Description
Session Description
Background:
This reflective practice presentation will present a practical case study of initiatives at Queen’s University, Canada, to develop and sustain an open textbook service to support instructors in providing materials that are best suited to their course content, tailored to their teaching, and affordable for their students (Bowness, 2017). Situated within the broader open ecosystem, this new service compliments existing publishing support services provided and maintained by the University Library including an open monographs and journals hosting service for faculty and students wishing to start or flip their journal or monographs to an open model, as well as the preservation and dissemination of faculty papers through the institutional repository.
Telling our OER ‘story’ so-far:
Queen’s Open and Affordable Course Materials Working Group was established in 2017 and underpinned by the principle of reducing barriers to learning for students (Ozdemir & Hendricks, 2017 p.e1) through the provision of equitable, broad access to learning resources. We have ran 2 successful funding rounds providing resources (staff and monies) as well as a range of practical service supports towards both the creation and adaption of open textbooks. This has resulted in the creation of a number of fully open textbooks integrated into high intake courses and emerging curricula areas.
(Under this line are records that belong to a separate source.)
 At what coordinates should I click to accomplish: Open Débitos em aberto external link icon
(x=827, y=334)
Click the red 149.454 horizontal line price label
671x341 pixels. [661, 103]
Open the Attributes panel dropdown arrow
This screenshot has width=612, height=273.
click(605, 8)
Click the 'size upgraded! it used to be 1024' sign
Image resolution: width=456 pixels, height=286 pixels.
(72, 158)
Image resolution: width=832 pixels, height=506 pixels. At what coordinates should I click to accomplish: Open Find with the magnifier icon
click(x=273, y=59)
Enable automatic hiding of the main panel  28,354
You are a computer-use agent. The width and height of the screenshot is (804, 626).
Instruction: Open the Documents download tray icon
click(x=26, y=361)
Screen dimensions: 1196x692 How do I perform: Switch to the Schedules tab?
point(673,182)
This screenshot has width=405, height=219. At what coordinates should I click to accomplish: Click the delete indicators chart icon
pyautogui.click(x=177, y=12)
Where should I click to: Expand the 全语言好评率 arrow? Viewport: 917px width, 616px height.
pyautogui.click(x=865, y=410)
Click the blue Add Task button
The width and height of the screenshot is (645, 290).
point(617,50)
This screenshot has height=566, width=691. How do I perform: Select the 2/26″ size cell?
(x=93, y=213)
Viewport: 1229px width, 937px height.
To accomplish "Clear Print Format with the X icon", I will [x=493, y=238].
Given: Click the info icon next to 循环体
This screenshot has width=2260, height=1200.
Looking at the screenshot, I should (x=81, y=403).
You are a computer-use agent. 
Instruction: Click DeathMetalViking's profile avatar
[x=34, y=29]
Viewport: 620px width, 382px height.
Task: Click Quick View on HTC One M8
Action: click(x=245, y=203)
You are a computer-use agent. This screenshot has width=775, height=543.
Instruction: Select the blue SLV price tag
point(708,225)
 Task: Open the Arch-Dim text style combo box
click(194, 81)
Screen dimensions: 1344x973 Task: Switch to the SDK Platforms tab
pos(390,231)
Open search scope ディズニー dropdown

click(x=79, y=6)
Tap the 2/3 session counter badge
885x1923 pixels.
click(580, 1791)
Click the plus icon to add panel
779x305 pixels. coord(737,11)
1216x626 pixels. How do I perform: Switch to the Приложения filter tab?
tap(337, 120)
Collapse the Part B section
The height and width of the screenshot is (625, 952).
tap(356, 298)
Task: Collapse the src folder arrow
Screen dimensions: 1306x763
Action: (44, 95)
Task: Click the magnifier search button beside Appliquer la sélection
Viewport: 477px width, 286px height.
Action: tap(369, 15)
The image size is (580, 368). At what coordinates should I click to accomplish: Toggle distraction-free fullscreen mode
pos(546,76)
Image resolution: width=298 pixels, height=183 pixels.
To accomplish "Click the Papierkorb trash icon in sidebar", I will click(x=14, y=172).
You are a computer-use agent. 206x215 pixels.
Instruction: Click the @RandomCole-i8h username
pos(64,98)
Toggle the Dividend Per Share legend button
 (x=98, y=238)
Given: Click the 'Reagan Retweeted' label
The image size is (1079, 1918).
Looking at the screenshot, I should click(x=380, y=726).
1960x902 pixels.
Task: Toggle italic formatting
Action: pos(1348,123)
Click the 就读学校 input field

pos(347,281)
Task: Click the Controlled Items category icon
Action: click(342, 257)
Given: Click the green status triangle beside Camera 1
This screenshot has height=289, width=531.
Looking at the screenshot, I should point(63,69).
Building towards a sustainable future where ‘open’ resources are integrated into the course creation process, Queen’s is new developing a coordinated action plan for open textbook support across the disciplines that is both achievable and sustainable in the Canadian higher education context.
Key take-always:
Taking a highly practical and experiential approach, this presentation will explore:
• Strategies to engage and incentivise faculty in transitioning to open textbooks and away from commercial ones
• Lessons in project management – facilitating successful OER projects through a coordinated approach
• Maintaining momentum and engagement through a Community of Practice that has something for everyone engaged the teaching and learning process
• Using Pressbooks as a platform for publishing open textbooks – perspectives from the authors and the Library
• Approaches towards developing organisational capacity to support and sustain OERs at Queen’s including integration into planning, governance and budgetary structures at an institutional level.
Audience engagement:
A key component of this presentation will be to solicit the perspective of participants contributing their own experience and learned lessons in developing support services for open educational. This will be achieved through the use of an audience-response system as well as shared stakeholders testimonials in their own words.
Session content
N/A
References
References:
• Bowness, S. (2017). “The Open Education Resources Movement is Redefining the Concept of Online Textbooks”, University Affairs. Available at: https://www.universityaffairs.ca/features/feature-article/open-educational-resources-movement-redefining-concept-online-textbooks/ [Accessed 30 Nov. 2018].
• Ozdemir, O. & Hendricks, C., (2017). Instructor and Student Experiences with Open Textbooks, From the California Open Library for Education (Cool4Ed). Journal of Computing in High Education, 29 (1), p.e1, doi:10.1007/s12528-017-9138-0.